For decades, sensitive documents often stayed protected not because permissions were perfectly aligned, but because finding them required effort. Users needed the right filename, the right keywords, or the right folder path. If they didn’t know something existed, it was unlikely they would stumble across it.

AI eliminates that layer of obscurity. A vague request like “show me our biggest financial risks” can surface files scattered across SharePoint, cloud drives, on-prem servers, email archives, and SaaS tools—anything the user’s identity can technically access.

According to Mickey Bresman, CEO at Semperis, that distinction– “technically”–is where the trouble begins.

AI Doesn’t Create New Access—It Exposes Old Access You Forgot About

Most enterprises have years of identity debt built up across Active Directory, Entra ID, Okta, cloud applications, and legacy systems. Groups were reused for convenience. Temporary permissions outlived the projects they were created for. Migrations layered new complexities on top of old ones.

AI search doesn’t respect the old hierarchies that once kept these misconfigurations out of view. It simply looks at what a user or service account can access, directly or indirectly, and incorporates it into answers.

During a recent TechSpective Podcast episode, Bresman described the moment this reality hits: “One customer told me, ‘I didn’t even know that we have those files—and I for sure should not have access to those files.’ AI just bubbled it all up.”

This is the core tension organizations are now confronting. AI expands discoverability. Identity systems are still operating off 20 years of accumulated clutter.

Context Becomes a Security Risk

Bresman described a classic scenario:
A sensitive file buried several folders deep inherits some permissions from an older group structure. A user can’t browse into the parent folder, so they’ve never seen the file and never would.

With AI, discovery no longer depends on browsing. You don’t need a path. You don’t need the file name. You only need the context behind your question.

That shift erases the accidental protection many companies relied on without realizing it.

Attackers benefit even more. A compromised account no longer requires manual reconnaissance. A single prompt can surface everything the identity can touch, along with summaries that make lateral movement easier.

Identity Is Now the Discovery Layer

If AI can reach into every system tied to a user’s identity, then identity becomes the new discovery plane. The critical questions are no longer just who can open a sensitive file, but also who can assign themselves access with a few clicks.

In many environments, the second group is far larger—and harder to track—than the first.

One solution is better hygiene. Start by removing groups that do not have a clear function or owner.

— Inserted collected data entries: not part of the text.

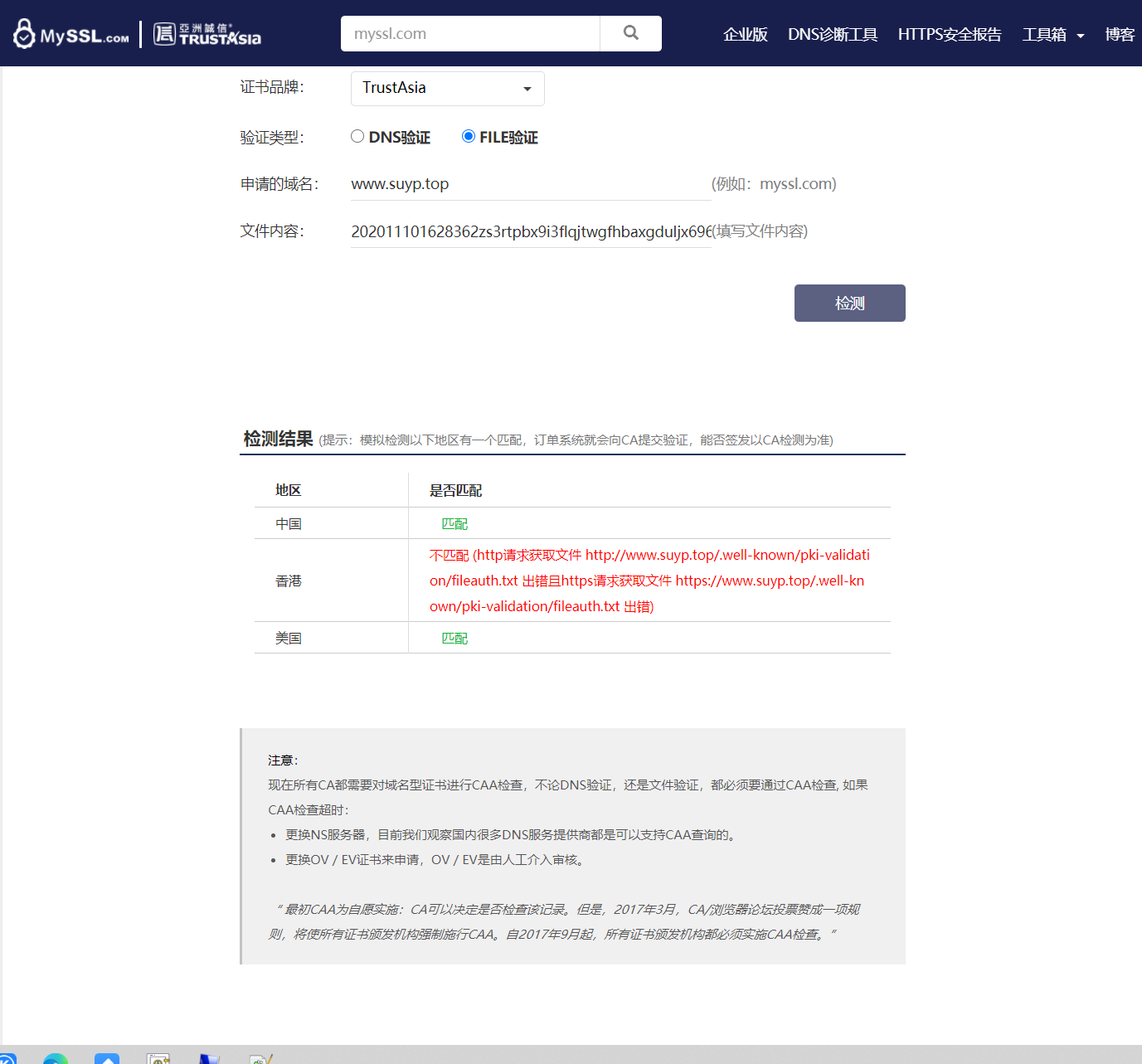The height and width of the screenshot is (1064, 1142).
Task: Click the TrustAsia logo in the header
Action: tap(206, 33)
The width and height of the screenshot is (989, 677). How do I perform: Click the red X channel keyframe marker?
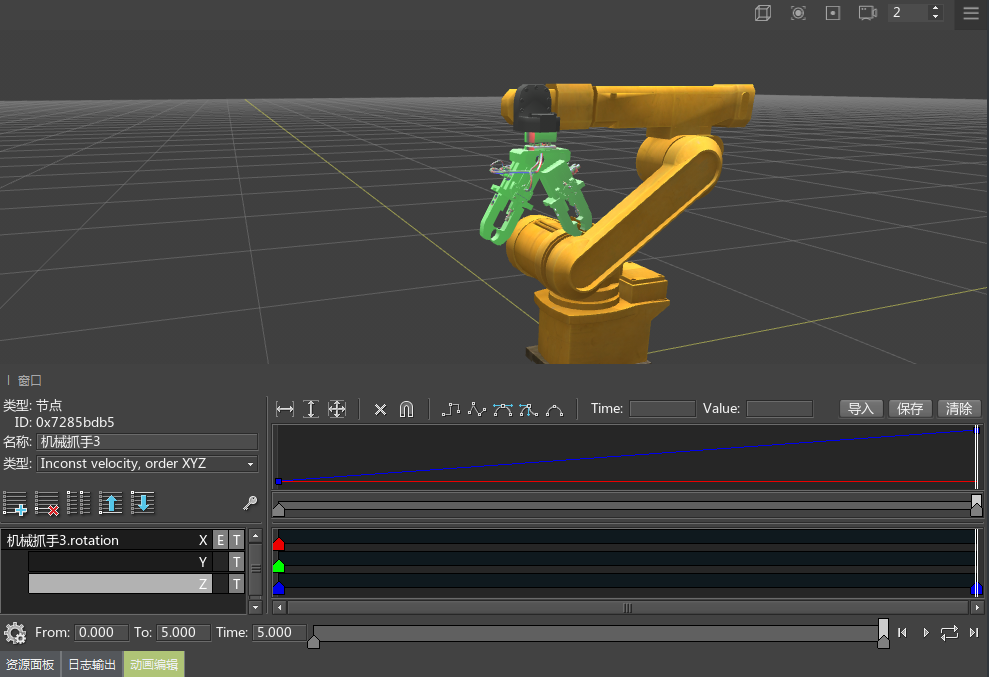[279, 543]
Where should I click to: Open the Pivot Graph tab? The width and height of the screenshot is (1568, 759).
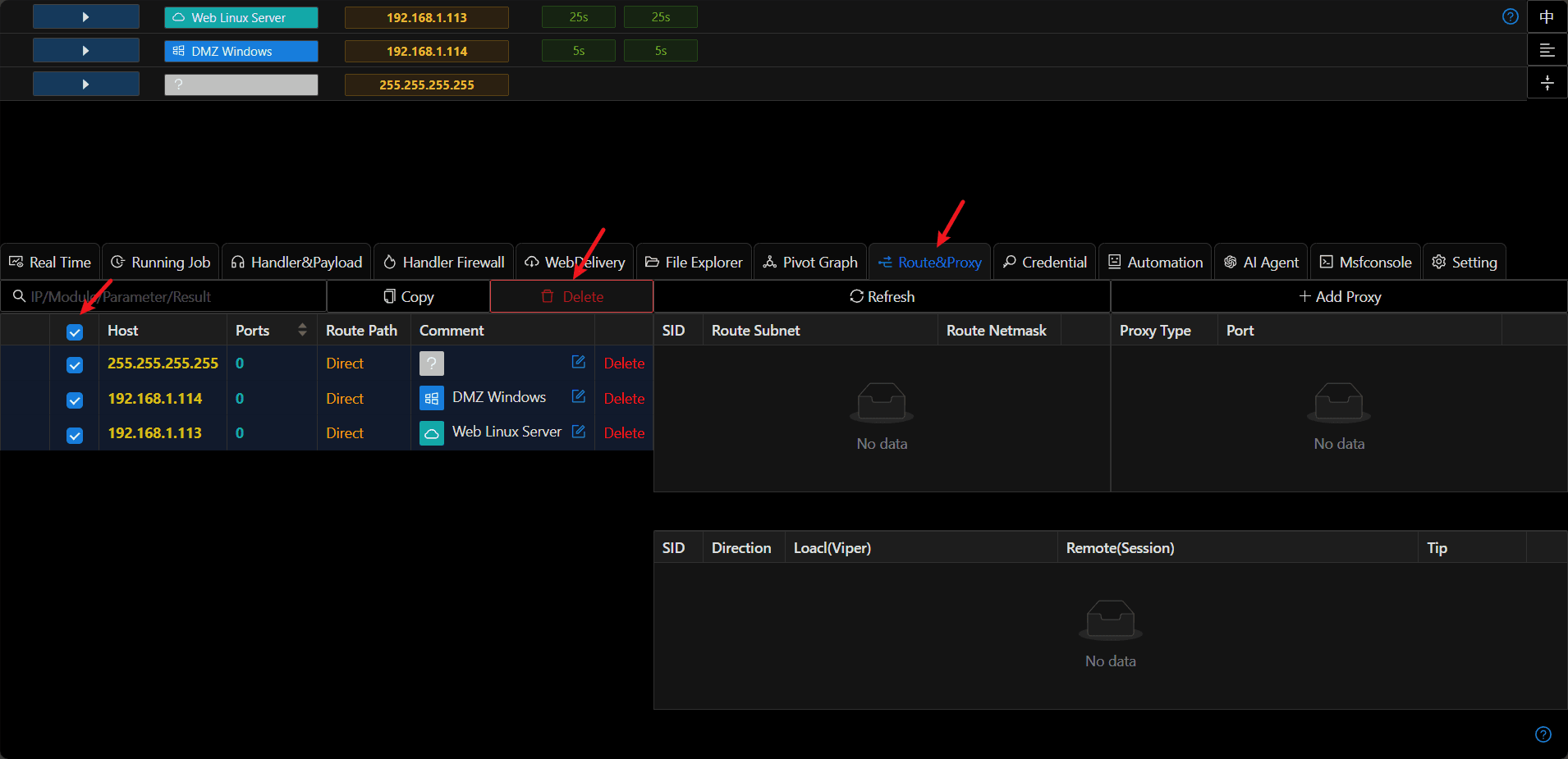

Of course, it’s possible the group has some obscure but crucial function the IT team is not aware of. On the podcast, Bresman explained the challenge with a dose of humor but also truth: “People see the issue but are afraid to touch it. I jokingly call it the ‘screaming test’—you remove the group and wait to see who screams.”

Without guardrails or rollback options, security teams hesitate to clean up permissions. That hesitation becomes a liability when AI tools start pulling from every entitlement in the system.

AI Ready Data Needs AI Ready Security

Moving forward, organizations have to rethink identity and data governance as a unified function. That means:

Mapping what’s truly sensitive

Understanding every path—direct and indirect—that leads to it

Reducing excessive access safely

Monitoring for drift, unexpected changes, and nested group explosions

Treating identity as the central enforcement point for AI-era access

AI is accelerating productivity, no question. But it’s also accelerating the visibility of every misaligned permission, every forgotten group, and every historical access decision made in the name of convenience.

Companies that address their identity debt now can adopt AI with confidence. Those that don’t may find their most sensitive data appearing in AI-generated summaries long before anyone realizes what went wrong.